For youths with hearing or vision handicaps, obtaining a formal education can be a struggle

Getting a solid education is difficult enough for the nation’s most gifted students, but for those with seeing or hearing difficulties, the prospect can be daunting.

Cambodia boasts schools for different ages, genders, ethnicities and economic classes. Unfortunately, however, not every child in the country has the opportunity to receive an education, and finding a school can be especially difficult for the handicapped.

What opportunities do children with vision or hearing disabilities have?

Until recently, such individuals had almost no hope of receiving a formal education. Handicapped Cambodians were forced to live isolated from society. Only a handful of those with milder disabilities were accepted at mainstream schools.

The Ministry of Education, Youth and Sport set up a special education office in the Primary Education Department in 2000. The inclusive education project (IE) was implemented in Svay Reng province by this office in collaboration with Disability Action Council (DAC) and UNICEF for children with disabilities.

The IE approach seeks to meet the learning and schooling needs of every child and does not exclude any child because of any special abilities or needs.
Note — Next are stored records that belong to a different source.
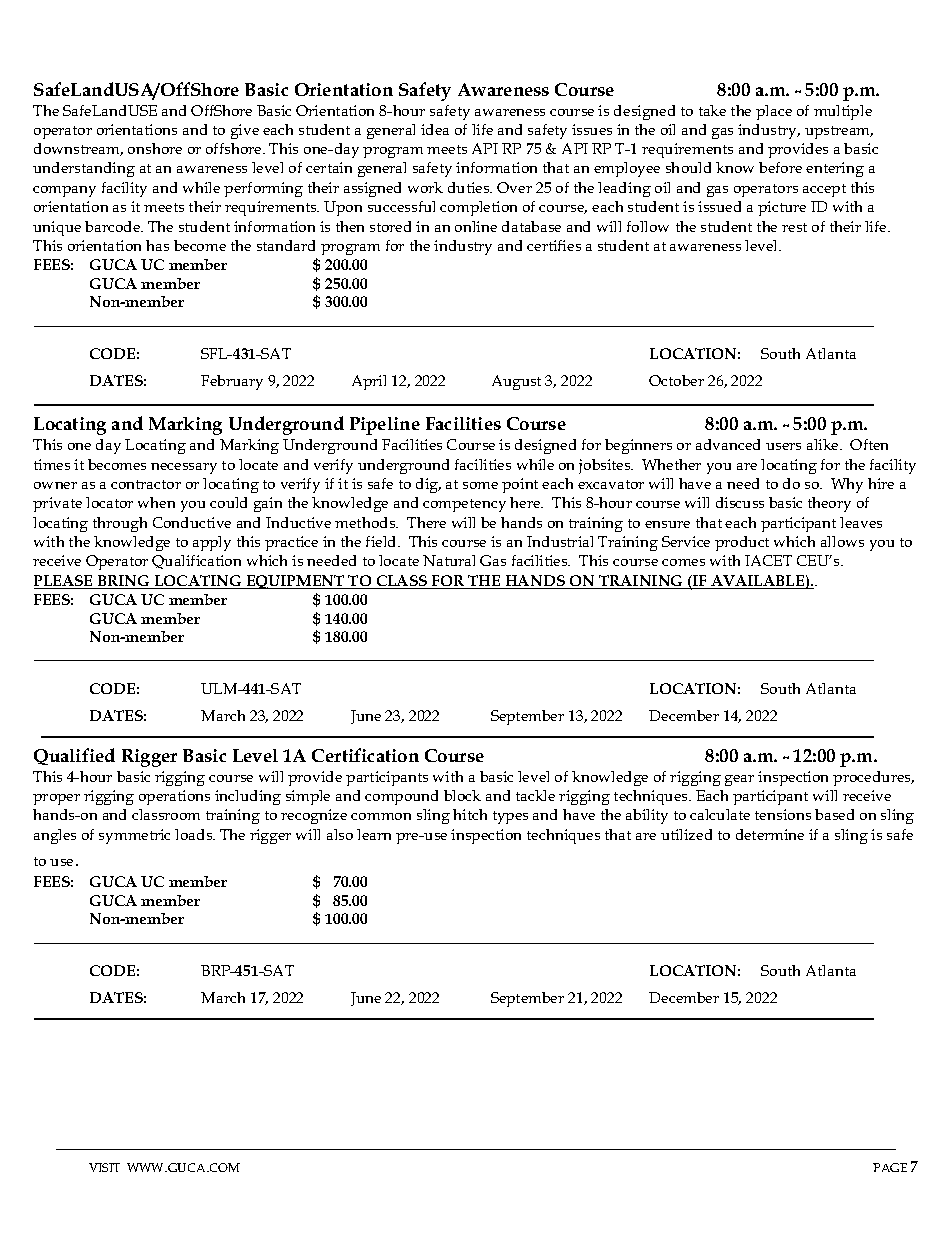  I want to click on before, so click(780, 167).
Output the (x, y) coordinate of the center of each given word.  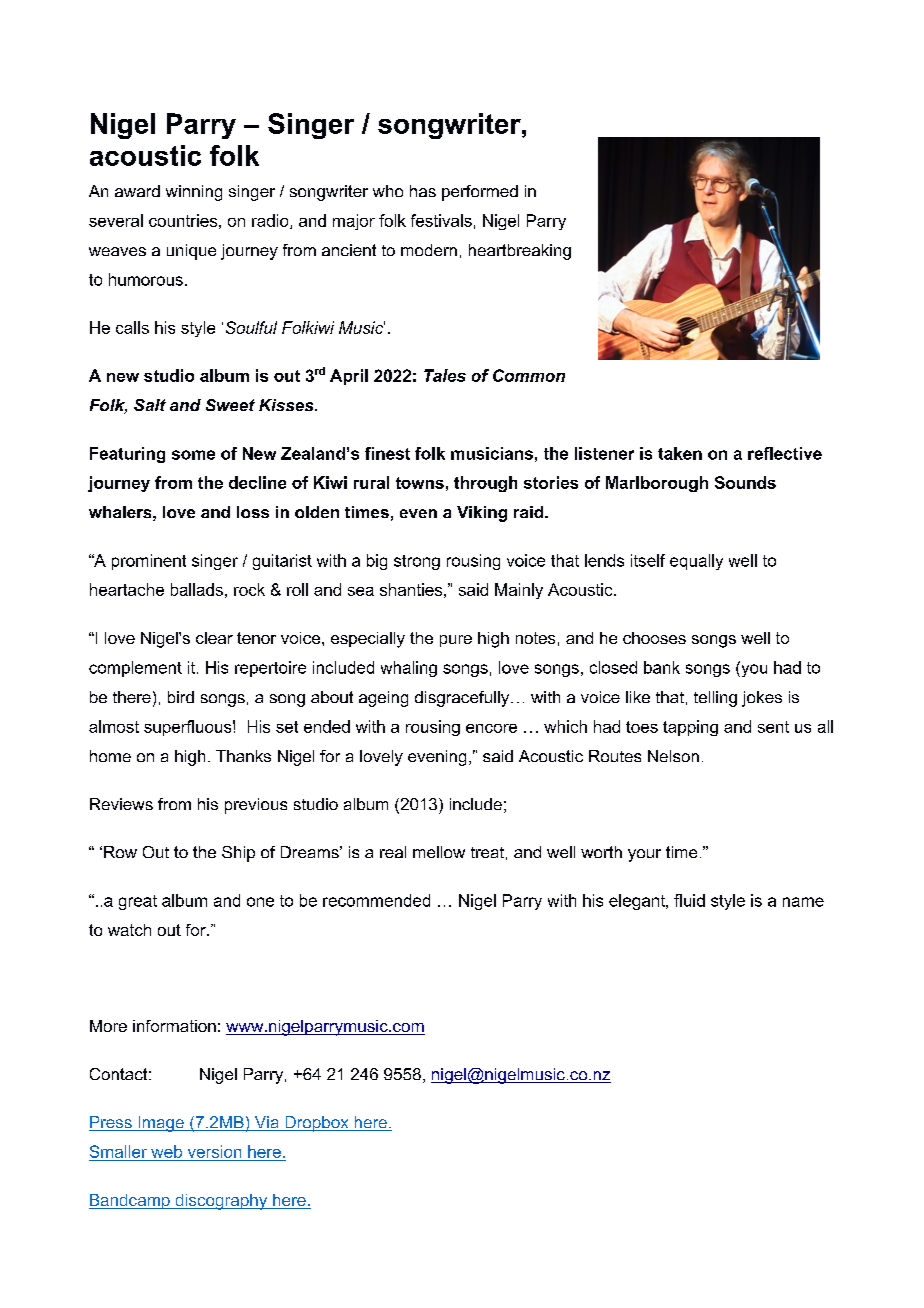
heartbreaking (520, 252)
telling (715, 699)
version (214, 1151)
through (485, 484)
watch (129, 930)
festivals (441, 220)
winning (194, 193)
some (193, 455)
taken (680, 453)
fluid (689, 900)
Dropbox (317, 1124)
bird (181, 697)
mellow (439, 852)
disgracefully (463, 699)
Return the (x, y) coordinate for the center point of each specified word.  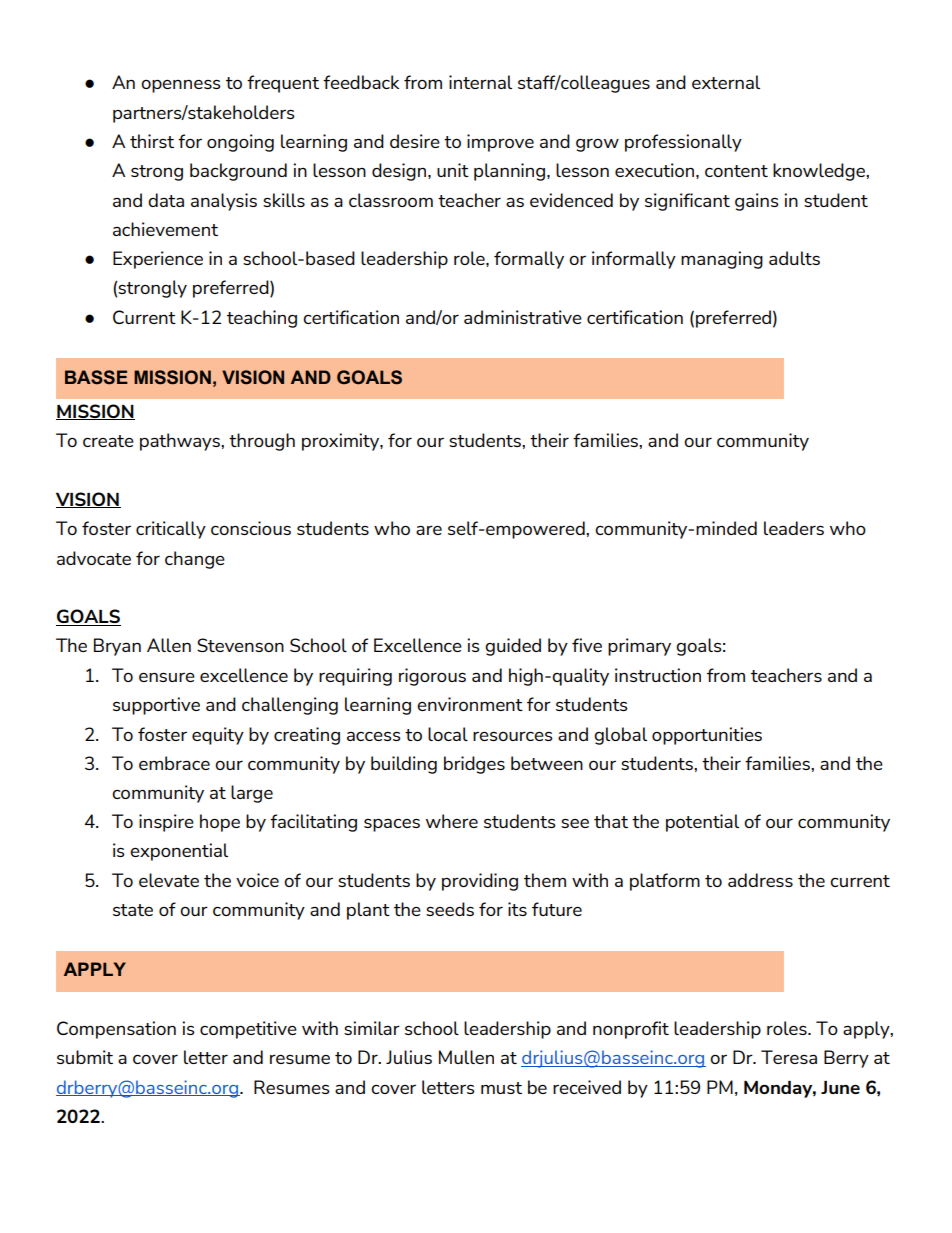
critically (171, 530)
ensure (167, 677)
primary (639, 647)
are (429, 530)
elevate (169, 880)
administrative (523, 317)
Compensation (116, 1030)
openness (181, 86)
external (726, 82)
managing (722, 260)
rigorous (432, 677)
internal (480, 82)
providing (480, 882)
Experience (158, 260)
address (760, 880)
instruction (658, 675)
Today, spread across 12 provinces, there are 42 classes for deaf and for blind children. These classes are integrated with schools for children suffering other disabilities, of which there are 90 in total, located in 15 different provinces.

In 1994, the Krousar Thmey organisation created the first school for blind children.

Krousar Thmey is a non-religious and apolitical NGO that was created in 1991 in a refugee camp on the Thai border and started work in Cambodia soon after. Krousar Thmey has been training government teachers in sign language and braille to teach in integrated classes for deaf and blind pupils.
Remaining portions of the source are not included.